Senior finance and tax executives may be wondering whether their companies should work with the Internal Revenue Service on transfer-pricing agreements after learning about the agency’s latest progress report. The IRS revealed in April that it processed fewer advance pricing agreements (APAs) in 2011, while the average time the agency takes to process such deals rose to 40.7 months from 37.2 months in 2010.
That means companies that have turned to the IRS to bring certainty to their intercompany transactions (for a $50,000 fee) may have to wait three and a half years or more to get an answer. “Taxpayers, advisers, and governments, as well as the IRS, have become frustrated with how long these cases can take,” says Rocco Femia, a partner at law firm Miller & Chevalier.

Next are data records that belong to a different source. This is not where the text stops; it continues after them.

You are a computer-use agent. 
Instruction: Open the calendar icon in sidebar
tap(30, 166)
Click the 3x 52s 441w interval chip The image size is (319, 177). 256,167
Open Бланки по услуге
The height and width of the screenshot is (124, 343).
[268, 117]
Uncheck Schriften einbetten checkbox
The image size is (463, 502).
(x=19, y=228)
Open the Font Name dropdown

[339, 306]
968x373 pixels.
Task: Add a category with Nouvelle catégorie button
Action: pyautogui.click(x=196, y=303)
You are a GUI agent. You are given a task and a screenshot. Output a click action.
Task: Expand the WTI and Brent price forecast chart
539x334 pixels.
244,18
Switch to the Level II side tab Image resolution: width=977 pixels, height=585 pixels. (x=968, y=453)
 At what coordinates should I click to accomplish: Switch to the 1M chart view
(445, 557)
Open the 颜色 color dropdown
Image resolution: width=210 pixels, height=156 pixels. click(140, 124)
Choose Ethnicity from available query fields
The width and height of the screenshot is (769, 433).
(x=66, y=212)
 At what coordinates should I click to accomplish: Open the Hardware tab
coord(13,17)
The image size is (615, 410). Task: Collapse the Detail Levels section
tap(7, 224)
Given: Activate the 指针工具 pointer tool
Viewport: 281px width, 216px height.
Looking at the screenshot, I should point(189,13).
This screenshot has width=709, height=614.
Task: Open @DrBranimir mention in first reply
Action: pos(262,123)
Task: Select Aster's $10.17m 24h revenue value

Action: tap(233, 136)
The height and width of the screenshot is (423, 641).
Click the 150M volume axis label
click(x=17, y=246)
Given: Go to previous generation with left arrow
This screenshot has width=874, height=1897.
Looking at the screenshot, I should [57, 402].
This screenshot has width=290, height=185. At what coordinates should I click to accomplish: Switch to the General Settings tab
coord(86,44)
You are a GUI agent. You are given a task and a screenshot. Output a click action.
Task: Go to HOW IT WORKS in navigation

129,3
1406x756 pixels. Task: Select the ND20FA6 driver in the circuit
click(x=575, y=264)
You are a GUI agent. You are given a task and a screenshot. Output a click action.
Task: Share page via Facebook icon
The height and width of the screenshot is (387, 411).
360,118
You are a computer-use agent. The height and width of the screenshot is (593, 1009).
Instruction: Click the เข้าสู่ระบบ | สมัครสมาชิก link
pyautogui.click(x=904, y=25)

The IRS completed just 42 APAs last year, below its annual average of 48 between 1991 and 2010 — even though it received only 96 new applications, a 33% decline from its all-time high of 144 applications in 2010. David Canale, Americas director of Ernst & Young’s transfer-pricing controversy services, says the IRS’s processing has experienced a “severe slowdown” over the past year and a half.
Part of the reason for the slowdown (the IRS had 445 pending cases as of the end of 2011) is the involvement of other governments: nearly 80% of the companies that filed applications last year sought bilateral agreements. In such arrangements, the IRS and another tax authority agree on final terms, providing more certainty to corporate taxpayers but adding to turnaround time.
Moreover, the IRS has slowed down its sign-offs in an effort to make its decisions more consistent among companies within the same industry. Simpler cases have often been put on hold while the IRS waited for other, more complicated ones to work their way through the system for comparison, according to Canale.
For its part, the IRS reorganized earlier this year, merging the Office of the U.S. Competent Authority, which handles transfer-pricing cases with foreign jurisdictions, with its APA Program, and hiring new employees. “Any changes that reduce the amount of time it takes to process agreements — whether because of an increase in staffing or better execution — would be beneficial to the taxpayer,” says Femia.